Species in the genus Phytelephas (literally "elephant plant"), native to South America, are the most important sources of vegetable ivory. The seeds of the Caroline ivory-nut palm from the Caroline Islands, natangura palm from Solomon Islands and Vanuatu, and the real fan palm, from Sub-Saharan Africa, are also used to produce vegetable ivory.

A tagua palm can take up to 15 years to mature. But once it gets to this stage it can go on producing vegetable ivory for up to 100 years.
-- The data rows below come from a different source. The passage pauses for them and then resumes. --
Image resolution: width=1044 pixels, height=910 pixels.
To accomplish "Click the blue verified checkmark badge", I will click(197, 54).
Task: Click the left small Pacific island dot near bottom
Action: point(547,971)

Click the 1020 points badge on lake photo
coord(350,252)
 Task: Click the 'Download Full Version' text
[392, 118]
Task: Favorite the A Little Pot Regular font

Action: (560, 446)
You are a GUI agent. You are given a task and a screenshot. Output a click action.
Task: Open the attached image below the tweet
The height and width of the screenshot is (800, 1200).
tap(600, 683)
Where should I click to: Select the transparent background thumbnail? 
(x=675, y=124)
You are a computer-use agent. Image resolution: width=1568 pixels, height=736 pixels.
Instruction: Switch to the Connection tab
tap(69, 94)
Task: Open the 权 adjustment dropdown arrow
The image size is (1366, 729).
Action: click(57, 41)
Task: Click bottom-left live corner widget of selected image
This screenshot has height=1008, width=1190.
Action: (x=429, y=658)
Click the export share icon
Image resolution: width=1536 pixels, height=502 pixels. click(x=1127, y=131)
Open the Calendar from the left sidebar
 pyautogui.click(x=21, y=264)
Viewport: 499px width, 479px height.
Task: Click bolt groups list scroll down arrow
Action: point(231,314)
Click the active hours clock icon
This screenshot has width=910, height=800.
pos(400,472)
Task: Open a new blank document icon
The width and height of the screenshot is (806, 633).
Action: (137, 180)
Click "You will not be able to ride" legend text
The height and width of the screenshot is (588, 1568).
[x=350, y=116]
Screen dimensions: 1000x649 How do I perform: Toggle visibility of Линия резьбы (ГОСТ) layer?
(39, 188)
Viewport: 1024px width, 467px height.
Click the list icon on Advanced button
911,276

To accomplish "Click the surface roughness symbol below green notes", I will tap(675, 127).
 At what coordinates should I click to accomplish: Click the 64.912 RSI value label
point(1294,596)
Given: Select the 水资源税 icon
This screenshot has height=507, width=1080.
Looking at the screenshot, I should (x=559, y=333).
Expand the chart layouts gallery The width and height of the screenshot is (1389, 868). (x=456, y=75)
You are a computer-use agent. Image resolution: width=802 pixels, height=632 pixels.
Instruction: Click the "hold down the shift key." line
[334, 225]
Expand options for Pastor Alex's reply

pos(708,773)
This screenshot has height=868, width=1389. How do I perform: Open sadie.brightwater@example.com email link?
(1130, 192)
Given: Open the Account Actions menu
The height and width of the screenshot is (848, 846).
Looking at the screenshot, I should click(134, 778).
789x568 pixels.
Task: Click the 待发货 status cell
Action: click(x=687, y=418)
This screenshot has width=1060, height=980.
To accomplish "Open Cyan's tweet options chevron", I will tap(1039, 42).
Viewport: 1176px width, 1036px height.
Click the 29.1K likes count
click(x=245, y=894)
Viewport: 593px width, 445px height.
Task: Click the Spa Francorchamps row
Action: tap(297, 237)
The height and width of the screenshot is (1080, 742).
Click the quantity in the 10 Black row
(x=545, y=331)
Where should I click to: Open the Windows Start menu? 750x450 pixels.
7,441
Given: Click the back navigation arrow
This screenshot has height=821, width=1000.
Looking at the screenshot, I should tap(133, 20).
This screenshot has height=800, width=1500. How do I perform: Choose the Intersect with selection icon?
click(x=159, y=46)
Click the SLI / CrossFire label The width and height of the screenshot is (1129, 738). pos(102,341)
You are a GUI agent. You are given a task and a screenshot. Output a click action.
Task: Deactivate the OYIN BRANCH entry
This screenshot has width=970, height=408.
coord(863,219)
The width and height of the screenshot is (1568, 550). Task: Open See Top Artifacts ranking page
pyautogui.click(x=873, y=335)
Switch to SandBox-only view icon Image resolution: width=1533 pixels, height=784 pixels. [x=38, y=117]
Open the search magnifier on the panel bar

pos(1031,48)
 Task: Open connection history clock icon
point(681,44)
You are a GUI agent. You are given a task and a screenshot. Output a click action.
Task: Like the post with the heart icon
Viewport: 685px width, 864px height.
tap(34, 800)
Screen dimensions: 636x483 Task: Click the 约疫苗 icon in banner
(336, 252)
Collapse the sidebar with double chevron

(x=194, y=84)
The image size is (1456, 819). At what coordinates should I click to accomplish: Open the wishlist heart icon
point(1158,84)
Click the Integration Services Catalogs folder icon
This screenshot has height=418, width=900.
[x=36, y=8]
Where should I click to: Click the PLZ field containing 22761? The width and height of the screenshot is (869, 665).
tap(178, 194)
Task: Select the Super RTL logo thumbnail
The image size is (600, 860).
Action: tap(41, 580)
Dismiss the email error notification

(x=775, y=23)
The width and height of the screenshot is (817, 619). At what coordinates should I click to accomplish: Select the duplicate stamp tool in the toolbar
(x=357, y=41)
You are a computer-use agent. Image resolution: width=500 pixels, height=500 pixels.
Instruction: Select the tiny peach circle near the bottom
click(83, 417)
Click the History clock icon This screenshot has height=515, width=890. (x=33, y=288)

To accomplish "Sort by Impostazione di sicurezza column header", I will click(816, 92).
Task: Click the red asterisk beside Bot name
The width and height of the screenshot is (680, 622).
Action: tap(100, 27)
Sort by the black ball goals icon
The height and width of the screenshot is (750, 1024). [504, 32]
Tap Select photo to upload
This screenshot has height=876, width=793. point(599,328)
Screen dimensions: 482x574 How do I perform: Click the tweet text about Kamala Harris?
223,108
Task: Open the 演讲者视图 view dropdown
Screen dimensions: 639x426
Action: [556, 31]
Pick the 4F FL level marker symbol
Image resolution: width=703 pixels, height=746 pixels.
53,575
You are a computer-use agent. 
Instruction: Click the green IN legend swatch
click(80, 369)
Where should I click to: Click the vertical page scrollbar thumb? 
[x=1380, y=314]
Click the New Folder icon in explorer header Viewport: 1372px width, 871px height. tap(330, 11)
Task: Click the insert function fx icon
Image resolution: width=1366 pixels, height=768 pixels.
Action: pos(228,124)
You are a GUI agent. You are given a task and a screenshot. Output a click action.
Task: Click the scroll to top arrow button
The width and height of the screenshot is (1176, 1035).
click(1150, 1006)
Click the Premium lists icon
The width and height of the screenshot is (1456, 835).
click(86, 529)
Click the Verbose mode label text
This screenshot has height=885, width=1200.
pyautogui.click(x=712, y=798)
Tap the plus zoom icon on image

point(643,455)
In any given year a tagua palm can produce 15–20 kg of vegetable ivory.

== Species ==
Some species from which vegetable ivory is harvested are:

- Corypha utan (buri palm) — Asia and Oceania
- Corypha umbraculifera (talipot palm) — India and Sri Lanka
- Hyphaene coriacea (ilala palm) — south-eastern Africa
- Hyphaene petersiana (makalani palm) — Africa
- Hyphaene thebaica (doum palm) — Africa
- Leopoldinia piassaba (piassaba) — North and South America
- Mauritiella armata — South America
- Metroxylon amicarum (ivory nut palm) — Caroline Islands (western Pacific Ocean)
- Metroxylon warburgii (natangura palm) — Solomon Islands and Vanuatu
- Phytelephas aequatorialis — mainly in Ecuador
- Phytelephas macrocarpa — mainly in Peru and Bolivia
- Phytelephas seemannii — mainly in Colombia and Panama
- Phytelephas tenuicaulis — Amazon rainforest regions of Bolivia, Colombia, Ecuador, and Peru

== Uses ==

An early use of vegetable ivory, attested from the 1880s, was the manufacture of buttons. The material is called corozo or corosso when used in buttons. Rochester, New York was a center of manufacturing where the buttons were "subjected to a treatment which is secret among the Rochester manufacturers", presumably improving their "beauty and wearing qualities". Before plastic became common in button production, about 20% of all buttons produced in the US were made of vegetable ivory.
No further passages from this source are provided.